**WHAT YOU ARE ASKED TO DO**. Lines with "height" in the entries below: count them and reply with the number alone.

**PROVIDED DATA**.
******************************

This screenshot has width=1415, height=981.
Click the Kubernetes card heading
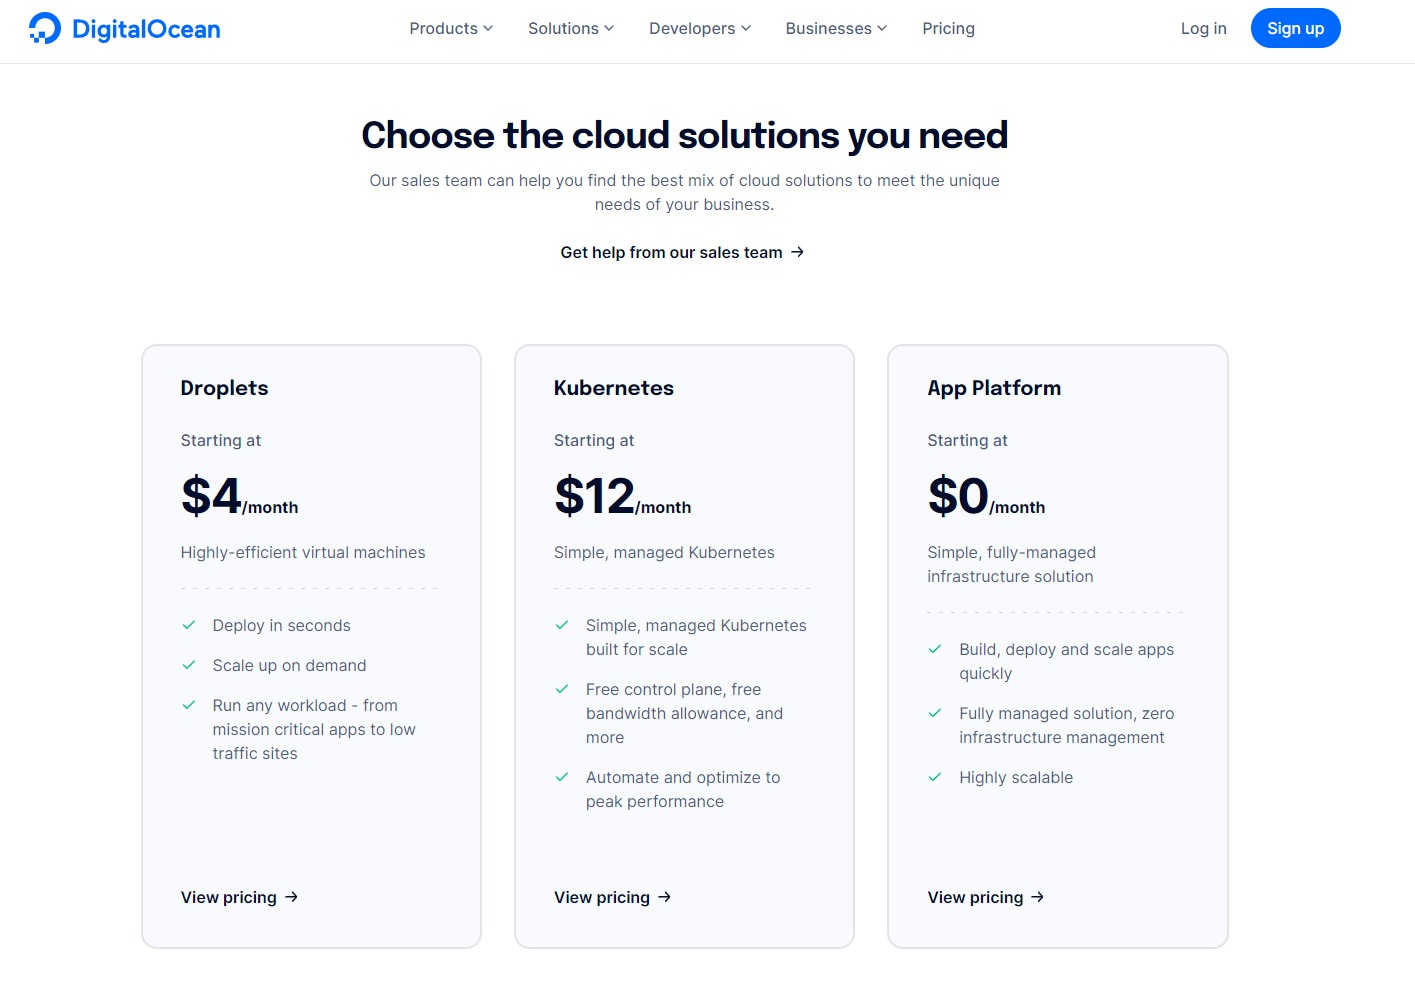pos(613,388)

******************************

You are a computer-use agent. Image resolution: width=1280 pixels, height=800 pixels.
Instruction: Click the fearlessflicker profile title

******************************

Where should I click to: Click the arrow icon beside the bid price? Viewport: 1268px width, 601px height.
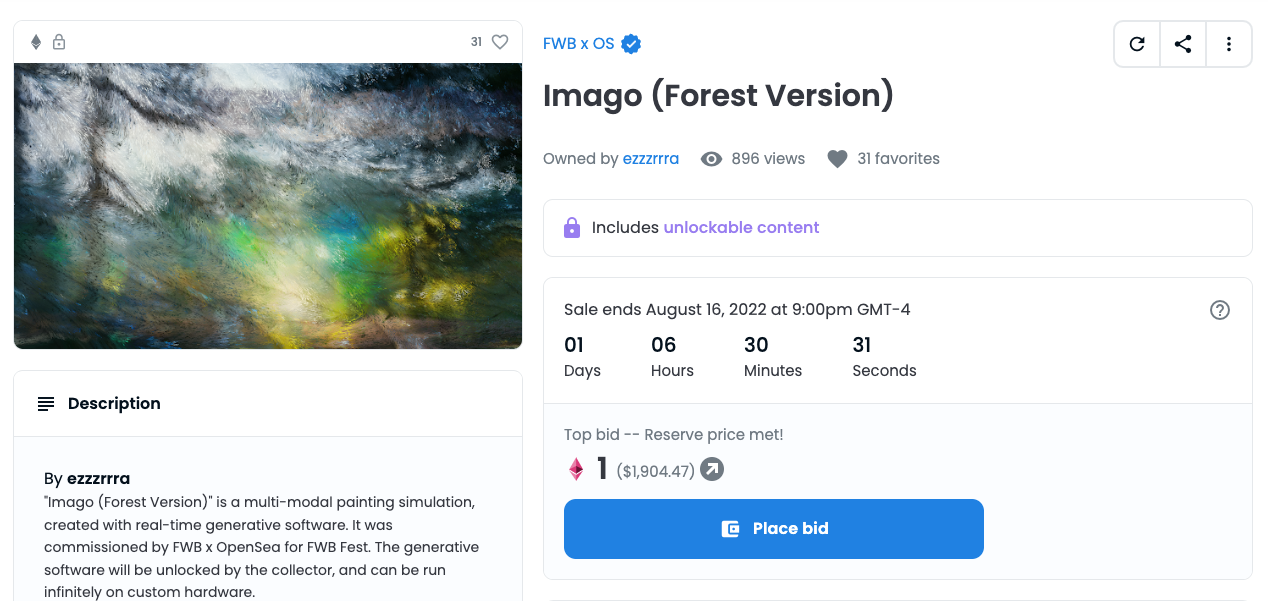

******************************

**TASK RESULT**. 3